Assessment of the role of vacuolar pH in PhoPQ induction. (A) Experimental design. The diagram indicates when concanamycin A (CcA; 30 nm) was added to the cells with respect to the time of infection. N.T., not-treated with CcA. Note that each protocol corresponds to one of the symbols used in B-E. (B-D) RAW264.7 macrophages subjected to the specific protocol described in A were infected with Salmonella Typhimurium pMLZ205 at a MOI of 10 for 15 min and analyzed by flow cytometry at the specified times. (B) Total fluorescence; (C) mean fluorescence intensity of infected cells; (D) percentage of cells expressing GFP. Data in B-D are representative of five similar experiments. (E) Quantitation of viable bacteria recovered from infected cultures, performed by cell lysis and plating of lysates on LB agar plates. Data in E are means ± SE of three independent experiments with triplicates for each determination.

Figure 9.

Effect of pretreatment with IFNγ on PhoPQ induction. RAW264.7 macrophages were either pretreated for 18 h with 100 U of IFNγ (triangles) or were left untreated (squares). The cells were infected with Salmonella Typhimurium transformed with phoP::GFP and analyzed by flow cytometry as above.
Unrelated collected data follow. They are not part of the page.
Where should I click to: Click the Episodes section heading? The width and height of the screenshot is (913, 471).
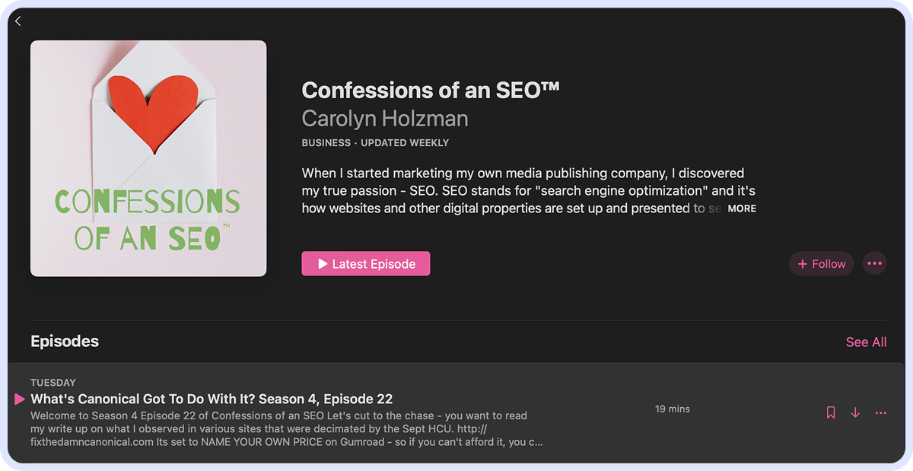point(65,342)
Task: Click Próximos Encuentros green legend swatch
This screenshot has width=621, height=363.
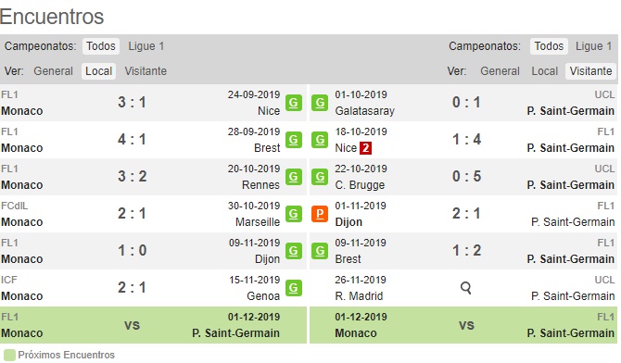Action: [9, 355]
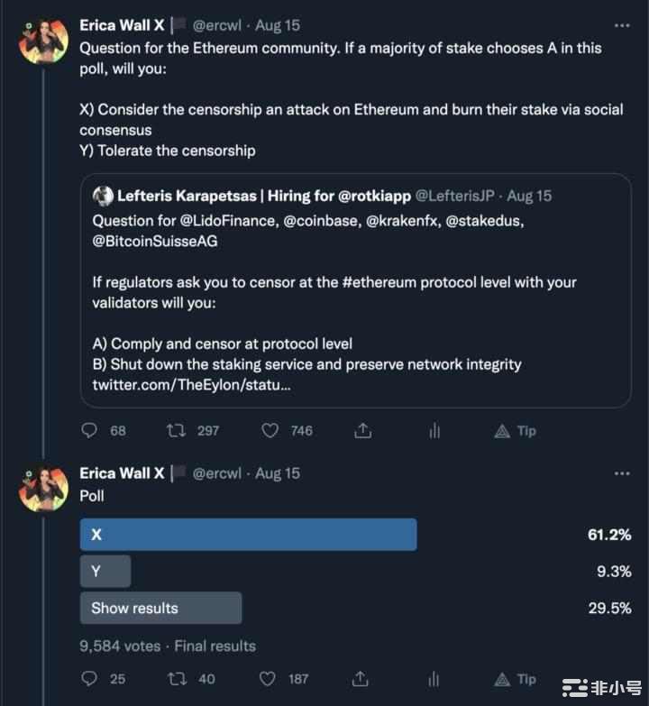
Task: Retweet the Poll tweet with 40 retweets
Action: click(176, 678)
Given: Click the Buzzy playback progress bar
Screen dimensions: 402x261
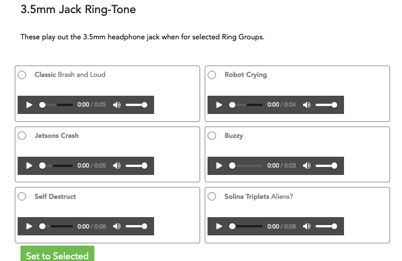Looking at the screenshot, I should coord(246,166).
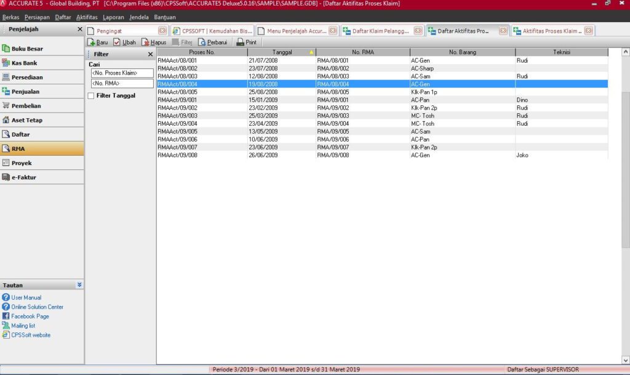
Task: Click the Print toolbar icon
Action: click(x=241, y=42)
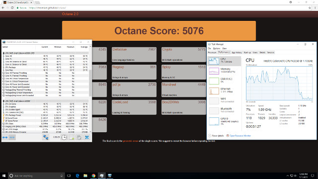Screen dimensions: 318x179
Task: Collapse Task Manager with Fewer details
Action: (x=217, y=136)
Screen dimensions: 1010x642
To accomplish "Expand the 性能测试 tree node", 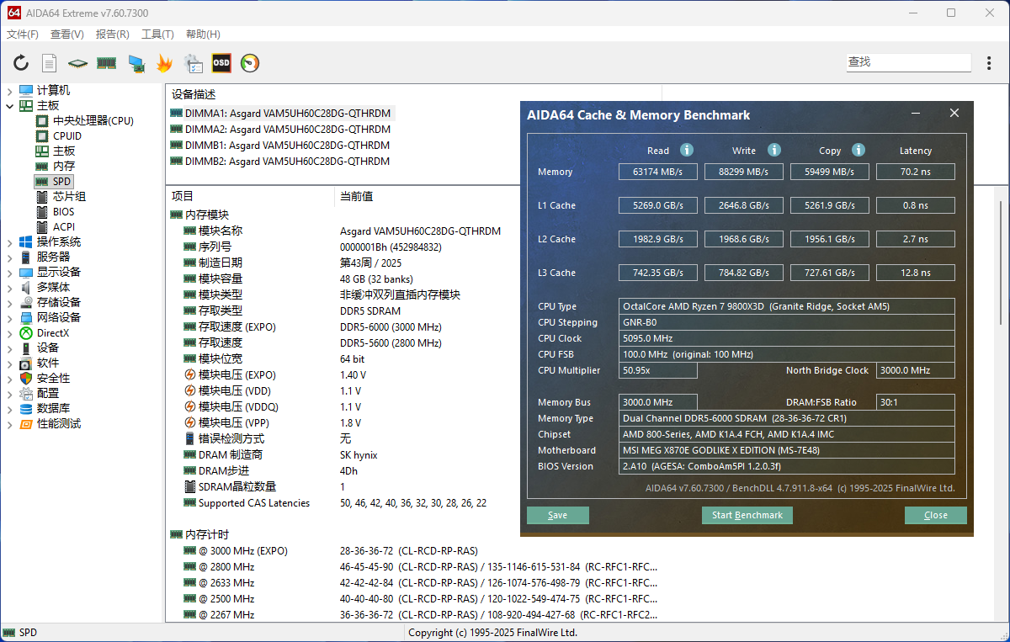I will tap(10, 424).
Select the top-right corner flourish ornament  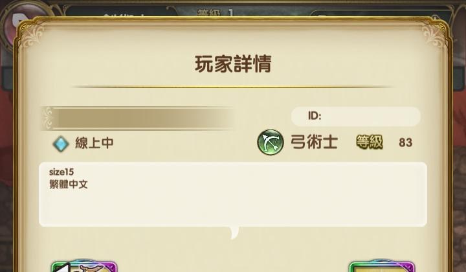coord(434,35)
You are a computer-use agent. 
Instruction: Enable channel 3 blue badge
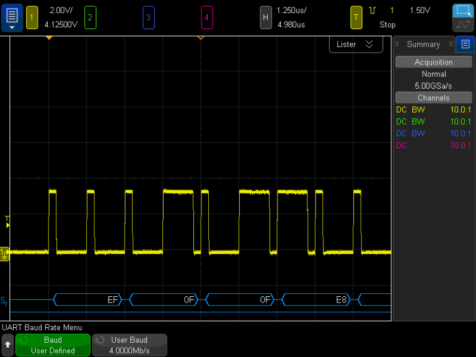tap(148, 17)
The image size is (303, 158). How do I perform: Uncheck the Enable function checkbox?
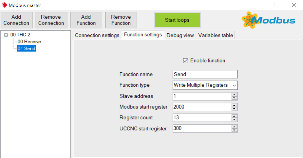(x=185, y=61)
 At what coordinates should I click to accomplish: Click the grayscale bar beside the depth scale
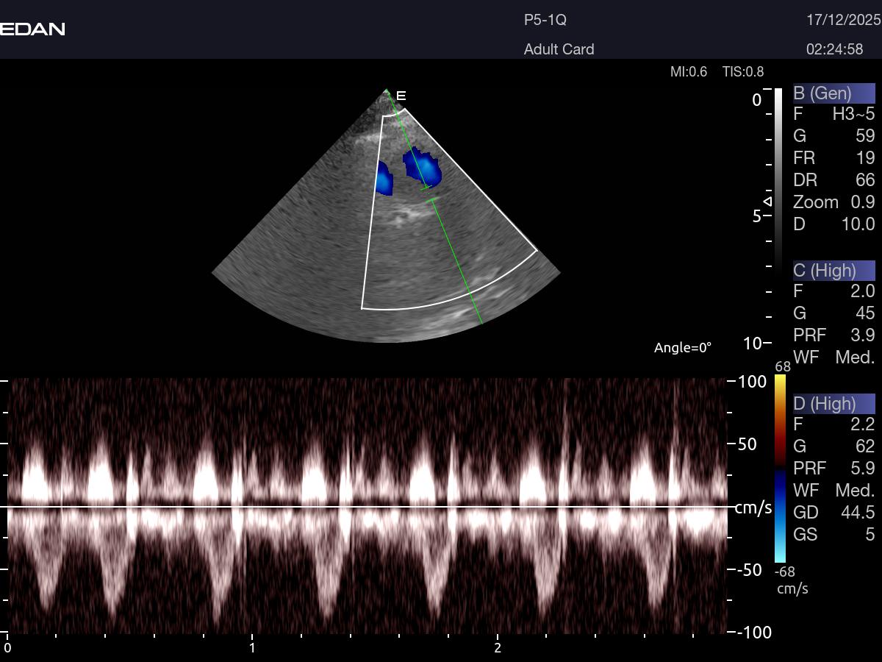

Where indicated, the cells were in addition treated with CcA immediately after invasion (as for the open squares in Figures 7 and 8). (A) Quantitation of viable bacteria recovered from infected cultures, performed by cell lysis and plating of lysates on LB agar plates; (B) total fluorescence. (C) Percentage of inhibition of phoP::GFP expression by IFN-γ, CcA and the combination of both IFN-γ and CcA. (D) Fluorescence normalized per bacterium, per cell. Data shown in A, B, and D are representative of five similar experiments and C is a compilation of five independent experiments.